Dataset excerpts
+ + + + + + +
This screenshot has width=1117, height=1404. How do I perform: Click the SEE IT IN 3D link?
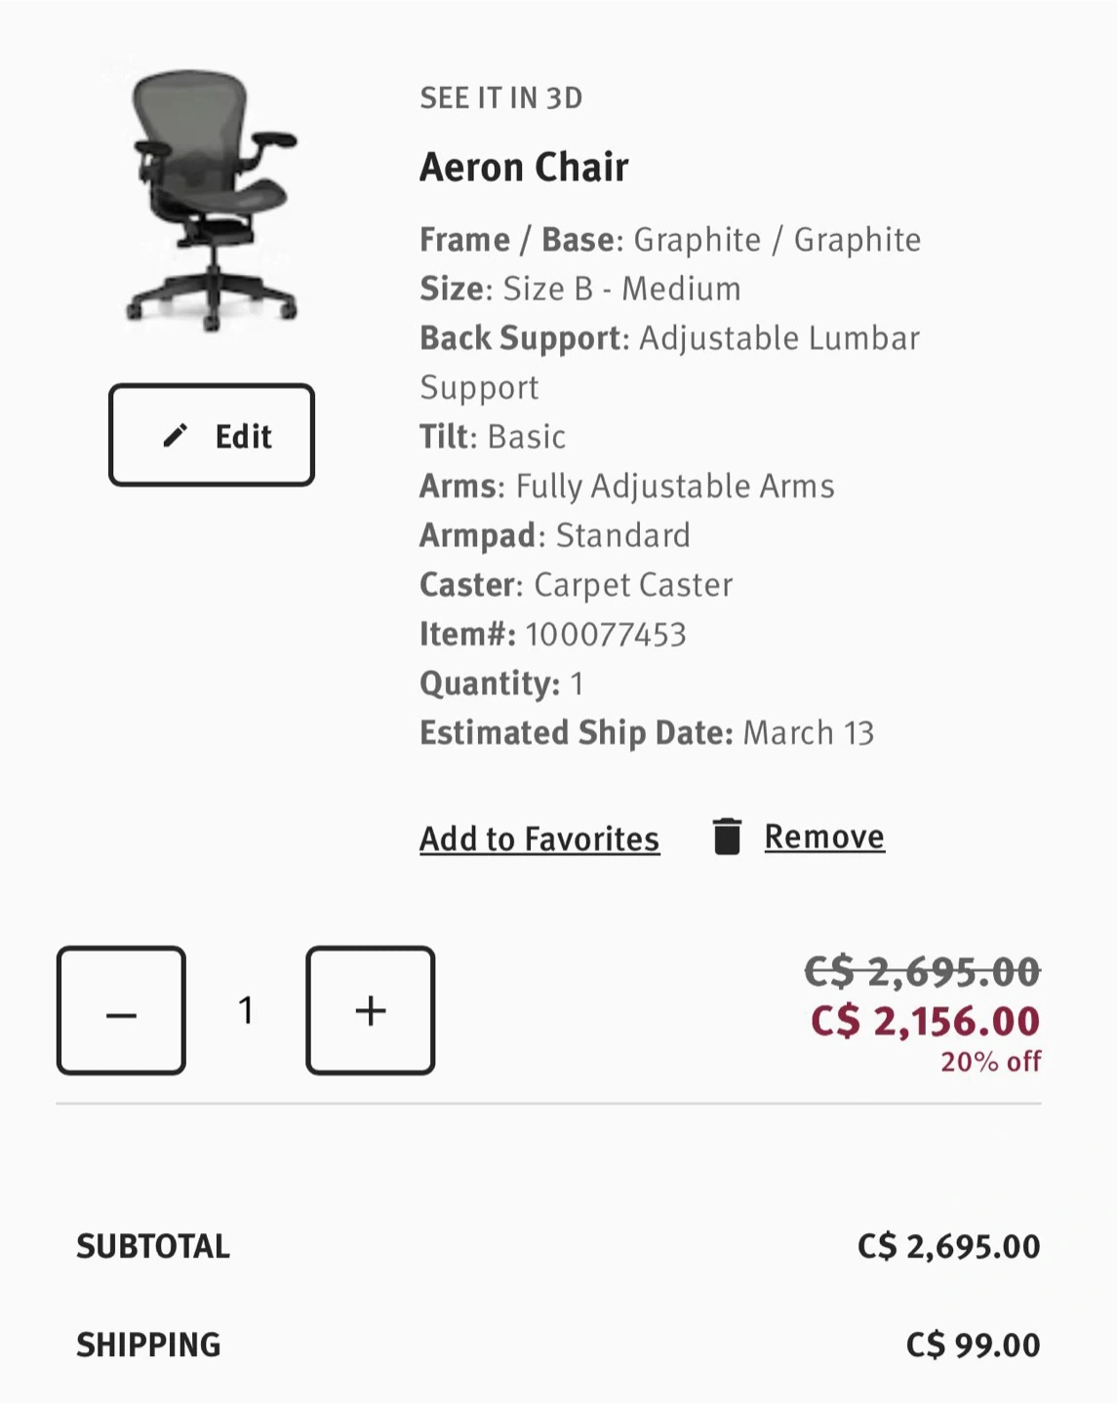coord(501,98)
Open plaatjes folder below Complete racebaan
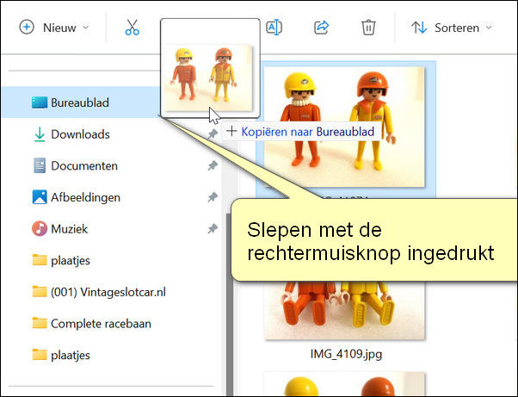 point(71,354)
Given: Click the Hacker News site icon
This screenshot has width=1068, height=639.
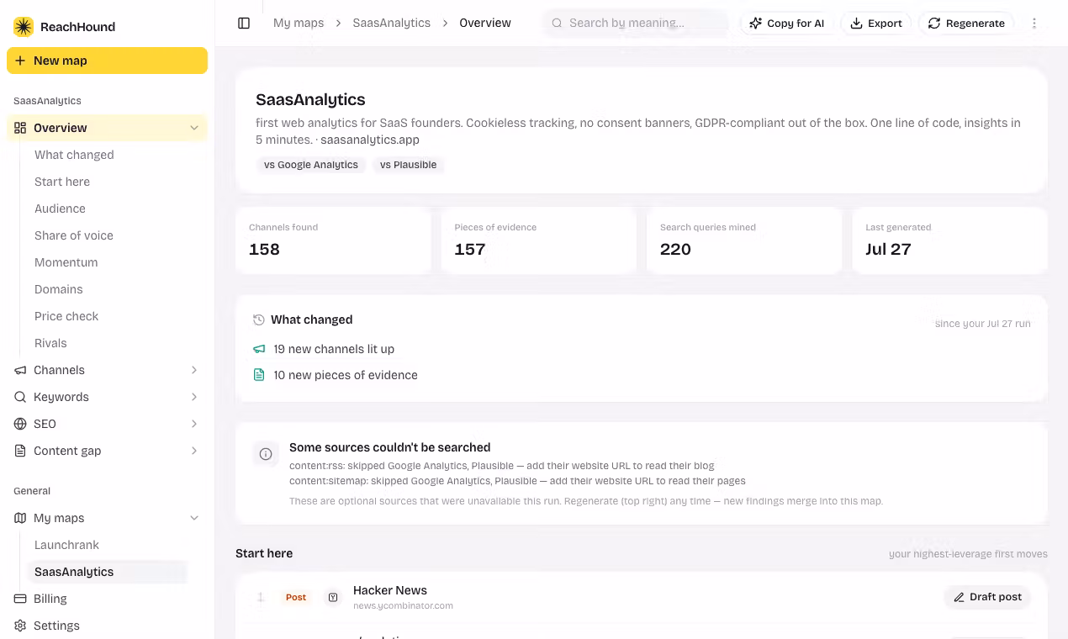Looking at the screenshot, I should (333, 597).
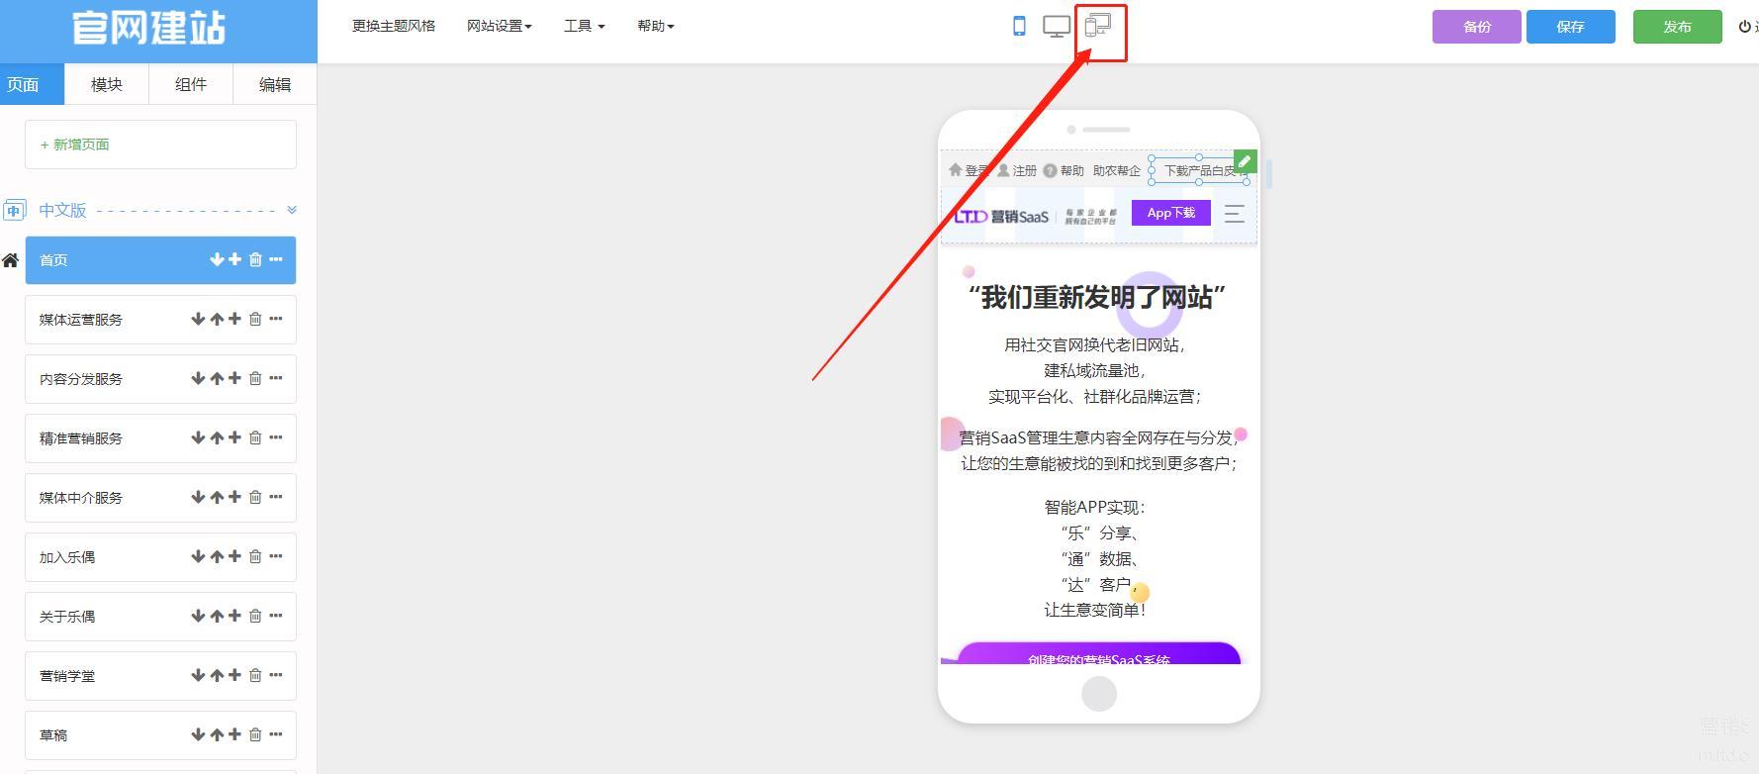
+ + + + + + +
== The problem ==
Make an exact copy of the records above, with the pictures left out.

== Response area ==
This screenshot has width=1117, height=1404. How do I perform: Click the SEE IT IN 3D link?
coord(501,98)
Open plaatjes folder below Complete racebaan
 point(71,354)
Given: Click the Hacker News site icon
This screenshot has width=1068, height=639.
Looking at the screenshot, I should (333, 597).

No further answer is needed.